Pixel 6 Pro e 7 Pro: hardware sì, ma niente precision tracking
L’UWB è una tecnologia a corto raggio che consente una localizzazione estremamente precisa, fino a pochi centimetri di distanza, grazie all’emissione di impulsi radio ad alta frequenza. È la stessa tecnologia utilizzata da Apple con gli AirTag e dai Samsung Galaxy con i loro SmartTag2. Google, a partire dal Pixel 6 Pro nel 2021, aveva integrato un chip UWB proprio per aprire la strada a funzioni come sblocco automatico dell’auto, trasferimento file a corto raggio e appunto localizzazione precisa degli oggetti. Tuttavia, secondo le specifiche ufficiali della pagina di supporto Google aggiornata a ottobre 2025, la compatibilità della funzione “Precision Finding” è limitata solo ai Pixel 8 Pro e successivi. In sostanza, chi possiede un Pixel 6 Pro o 7 Pro ha la tecnologia, ma non può usarla per lo scopo principale per cui era pensata.

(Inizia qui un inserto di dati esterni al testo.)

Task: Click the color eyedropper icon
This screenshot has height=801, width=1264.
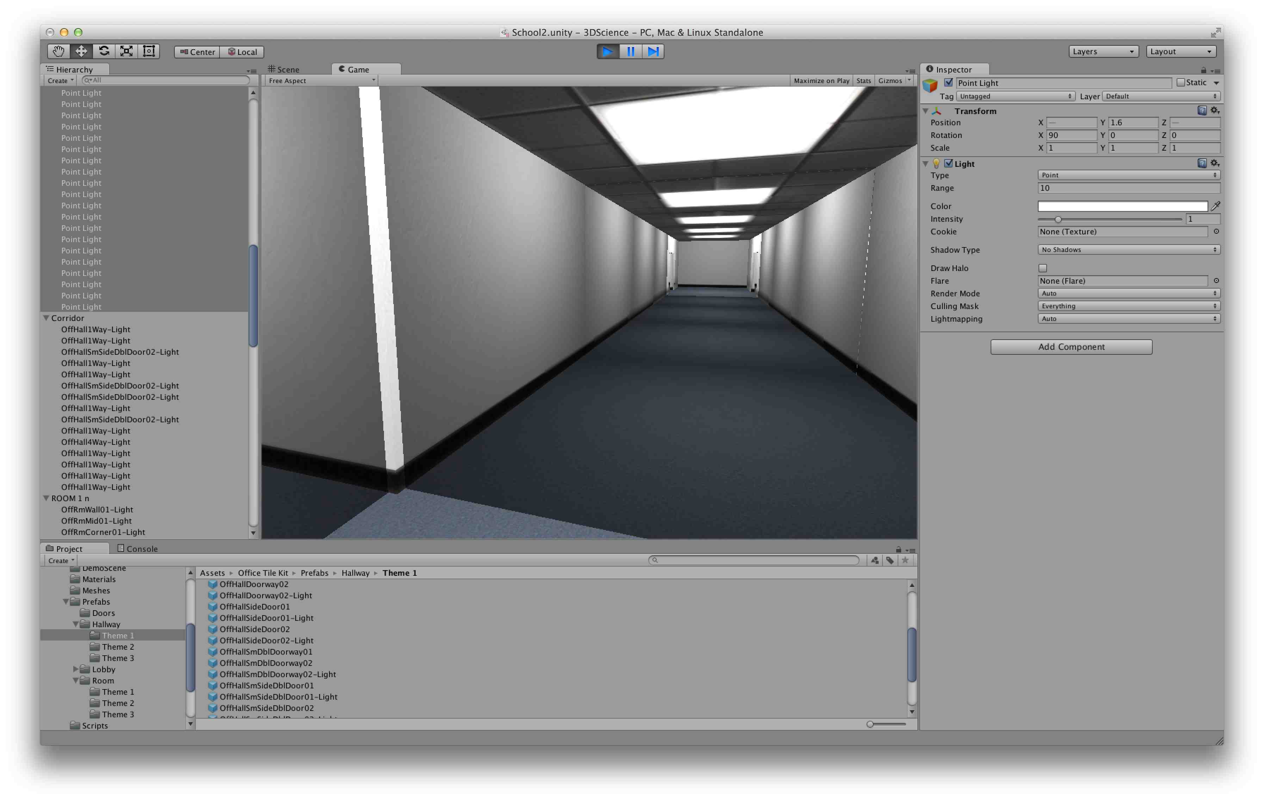Action: [1215, 206]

La scoperta e la conferma ufficiale
Il caso è emerso quando un utente, a giugno, ha segnalato sul forum ufficiale Pixel che il suo Pixel 7 Pro non riusciva ad agganciare il segnale UWB del Moto Tag. La risposta di un esperto Google ha rimandato alla documentazione ufficiale, dove si legge chiaramente che la ricerca di precisione UWB è supportata solo da:
- Serie Pixel 8 e successivi (solo modelli Pro)
- Serie Samsung Galaxy S21 e successivi (Plus e Ultra)
- Serie Motorola Edge e Razr
Di fatto, quindi, Google conferma l’esclusione totale dei modelli Pixel 6 Pro e 7 Pro, nonostante abbiano l’hardware UWB attivo.